* _What is asked_: Pick up the mailing-list thread about the KVM MMCONFIG patch right after its final line and keep writing it.

* _Text to read_:
— START —

Re: [PATCH] KVM: x86: Use MMCONFIG for all PCI config space accesses

From: Julia Suvorova
Date: Fri Jul 31 2020 - 14:23:55 EST


On Fri, Jul 31, 2020 at 11:22 AM Vitaly Kuznetsov <vkuznets@xxxxxxxxxx> wrote:
>
> Andy Shevchenko <andy.shevchenko@xxxxxxxxx> writes:
>
> > On Thu, Jul 30, 2020 at 10:37 PM Julia Suvorova <jusual@xxxxxxxxxx> wrote:
> >>
> >> Using MMCONFIG instead of I/O ports cuts the number of config space
> >> accesses in half, which is faster on KVM and opens the door for
> >> additional optimizations such as Vitaly's "[PATCH 0/3] KVM: x86: KVM
> >> MEM_PCI_HOLE memory":
> >
> >> https://lore.kernel.org/kvm/20200728143741.2718593-1-vkuznets@xxxxxxxxxx
> >
> > You may use Link: tag for this.
> >
> >> However, this change will not bring significant performance improvement
> >> unless it is running on x86 within a hypervisor. Moreover, allowing
> >> MMCONFIG access for addresses < 256 can be dangerous for some devices:
> >> see commit a0ca99096094 ("PCI x86: always use conf1 to access config
> >> space below 256 bytes"). That is why a special feature flag is needed.
> >>
> >> Introduce KVM_FEATURE_PCI_GO_MMCONFIG, which can be enabled when the
> >> configuration is known to be safe (e.g. in QEMU).
> >
> > ...
> >
> >> +static int __init kvm_pci_arch_init(void)
> >> +{
> >> + if (raw_pci_ext_ops &&
> >> + kvm_para_has_feature(KVM_FEATURE_PCI_GO_MMCONFIG)) {
> >
> > Better to use traditional pattern, i.e.

— END —

(Part of a data file)

— START —

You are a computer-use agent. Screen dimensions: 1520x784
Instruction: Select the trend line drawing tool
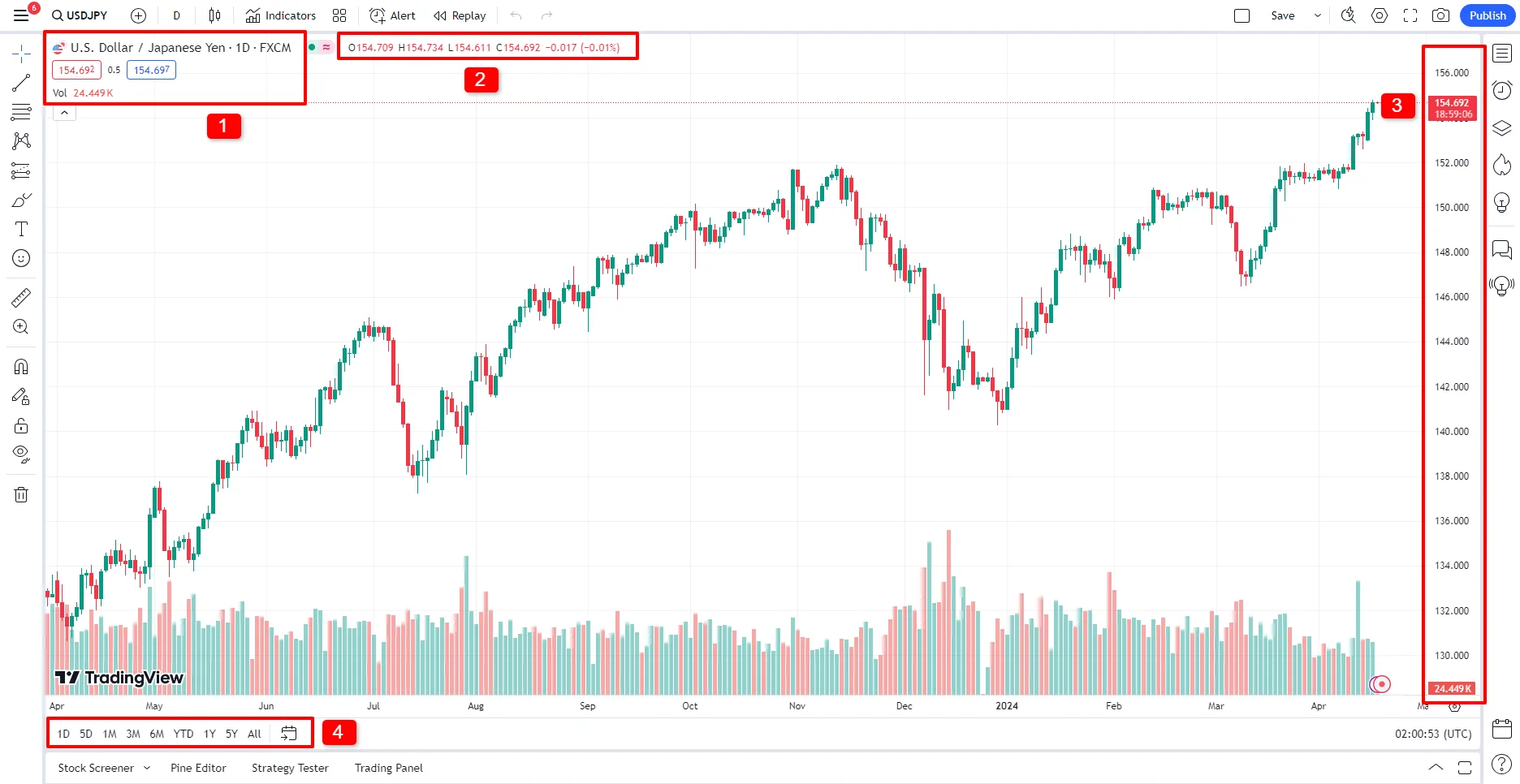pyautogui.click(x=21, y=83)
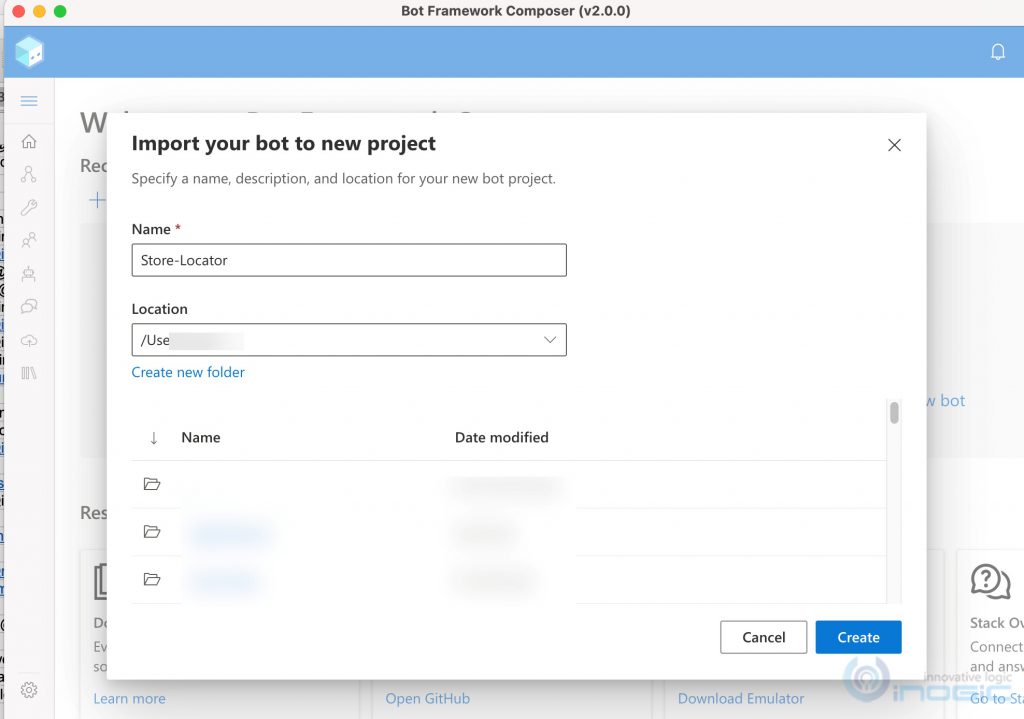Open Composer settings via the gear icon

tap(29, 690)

— END —

* _Task output_:
> > if (not_supported)
> > return bail_out;
> >
> > ...do useful things...
> > return 0;
> >
> >> + pr_info("PCI: Using MMCONFIG for base access\n");
> >> + raw_pci_ops = raw_pci_ext_ops;
> >> + return 0;
> >> + }
> >
> >> + return 1;
> >
> > Hmm... I don't remember what positive codes means there. Perhaps you
> > need to return a rather error code?
>
> If I'm reading the code correctly,
>
> pci_arch_init() has the following:
>
> if (x86_init.pci.arch_init && !x86_init.pci.arch_init())
> return 0;
>
>
> so returning '1' here means 'continue' and this seems to be
> correct. (E.g. Hyper-V's hv_pci_init() does the same). What I'm not sure
> about is 'return 0' above as this will result in skipping the rest of
> pci_arch_init(). Was this desired or should we return '1' in both cases?

This is intentional because pci_direct_init() is about to overwrite
raw_pci_ops. And since QEMU doesn't have anything in
pciprobe_dmi_table, it is safe to skip it.

Best regards, Julia Suvorova.